## Tareas del ejercicio
1) Enumera a los vecinos cuyas puertas hay que pasar para llegar a la habitación en el texto sobre Gombrowicz y el problema del bebé, junto con lo que se dice de cada uno.
2) Retoma el texto sobre Gombrowicz y el problema del bebé y continúalo a partir de su última oración.

## Documento
WITOLD GOMBROWICZ Y EL PROBLEMA DEL BEBÉ
Una de las ordalías a la que fue sometido Gombrowicz desde su temprana juventud fue el problema que le planteaba la cantidad, y consecuentemente el bebé. El cretino que le hacía seis hijos a la parienta, la vecina que se multiplicaba por doce, la dinámica creciente de los órganos genitales era irresistible. La ciencia ordena el caos reduciendo las grandes cantidades a pequeñas fórmulas.
También la filosofía ordena el caos reduciéndolo a pensamientos claros y distintos, pero la ciencia y la filosofía poco pueden hacer con el problema de la cantidad de bebés. “Mi apartamento también está cargado de sueño; para llegar a mi habitación tengo que pasar por delante de cinco puertas detrás de las cuales anida el sueño, primero la de Roberto, estudiante argentino, y la de Herr Klug, comerciante (...)”
“Después la de Don Eugenio, que es ruso y trabaja en el puerto, la de Basilio, que es un rumano, y la de Arana, argentino y empleado. Duermen o no duermen. Hay que avanzar con cuidado a través de esta densidad humana y respetar el descanso que yo no conozco... Yo no conozco aquí nada ni a nadie, mis conversaciones con ellos se limitan a ¿qué tal? y, tiempo loco (...)”
“El viejecito que hasta hace poco vivía en la habitación de Arana me abordó un día para preguntarme si no quería comprarle su cama de cobre, y una semana más tarde murió. Nuestra discreción es irreprochable, es impensable llorarle las penas a otro, gritar o gemir, sólo de vez en cuando, por la noche, se levanta el fantasma de un quejido que sobrevuela la labor de las respiraciones (...)”
“Cada uno consume su vida como un bistec en un plato individual, una mesa individual. ¿Actúo a la ligera no cerrando la puerta con llave por la noche? ¿Quién puede asegurar que de esa maraña de destinos no surja un crimen? No. La repugnante discreción nacida del convencimiento de que uno no es para el otro más que abominación, aburrimiento y fastidio, me protege mejor que unos cerrojos ingleses (...)”
“Este pudor que obliga a evitar el acercamiento me permite dormir tranquilo. No matarán. Les falta valor para acercarse”. Recién llegado de su estada en Hurlingham, Gombrowicz entra a su casa de la calle Venezuela y se siente amenazado por el sueño y la ajenidad de sus vecinos. Se dispone a dormir y piensa en los preparativos de sus próximas vacaciones en Piriapolis.

## Sección de datos
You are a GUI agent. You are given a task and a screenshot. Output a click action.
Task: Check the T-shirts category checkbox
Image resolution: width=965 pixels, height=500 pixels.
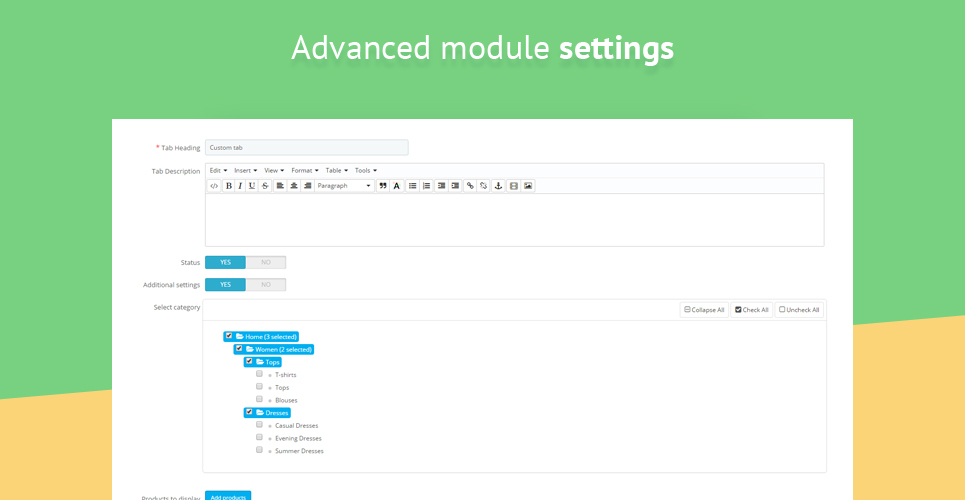coord(259,374)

## Respuestas
1)
- Roberto: estudiante argentino.
- Herr Klug: comerciante.
- Don Eugenio: ruso, trabaja en el puerto.
- Basilio: rumano.
- Arana: argentino y empleado.

2)
Piriapolis se convirtió para Gombrowicz en un lugar de experimentaciones sobre la forma y la cantidad, unos fantasmas que se le aparecían con frecuencia mientras escribía “Cosmos”. Viajamos a Piriapolis en un buque elegante que hizo el trayecto entre Buenos Aires y Montevideo en una noche estrellada. A bordo de la nave no pasó nada excepcional.
Algo sobresalió la proposición que me hizo Gombrowicz de que nos contáramos la vida y nos tratáramos de tú. Esta idea sorprendente me dejó de una pieza, cuando recuperé mi compostura me negué con mucha cortesía pero no sin cierta intranquilidad. Es una pena que no haya escrito yo también mi propio diario, a estas horas podría recordar con más detalle lo que realmente ocurrió en Piriapolis.
Gombrowicz, en el suyo, le dio rienda suelta a su imaginación, al punto que lo comienza narrando nuestro viaje en avión, a pesar de que lo habíamos hecho en barco. Cuenta que habíamos viajado a mil quinientos metros de altura unos cincuenta pasajeros en total. Se le ocurre que los pasajeros hubieran sido una cantidad diferente si estuvieran en tierra.
Divisa desde el avión una eczema de cinco millones de individuos que se alejan de nosotros a quinientos kilómetros por hora. Promediando el vuelo se puso a hacer cálculos. Si bien el viaje de doscientos diez kilómetros lo íbamos a hacer en veinticinco minutos, la duración total, con revisión de valijas y verificación de papeles, sería de ciento ochenta minutos.
Llegado a este punto se imagina una igualdad. El número de kilómetros era igual al número de pasajeros más ciento sesenta minutos, un cálculo que somete a mi consideración y al que yo completo con reflexiones sobre el fenómeno de la cantidad y la cantidad del fenómeno. Cuando salíamos de la aduana a Gombrowicz se le ocurrió que yo hablaba demasiado, que había hablado casi sin parar durante todo el vuelo.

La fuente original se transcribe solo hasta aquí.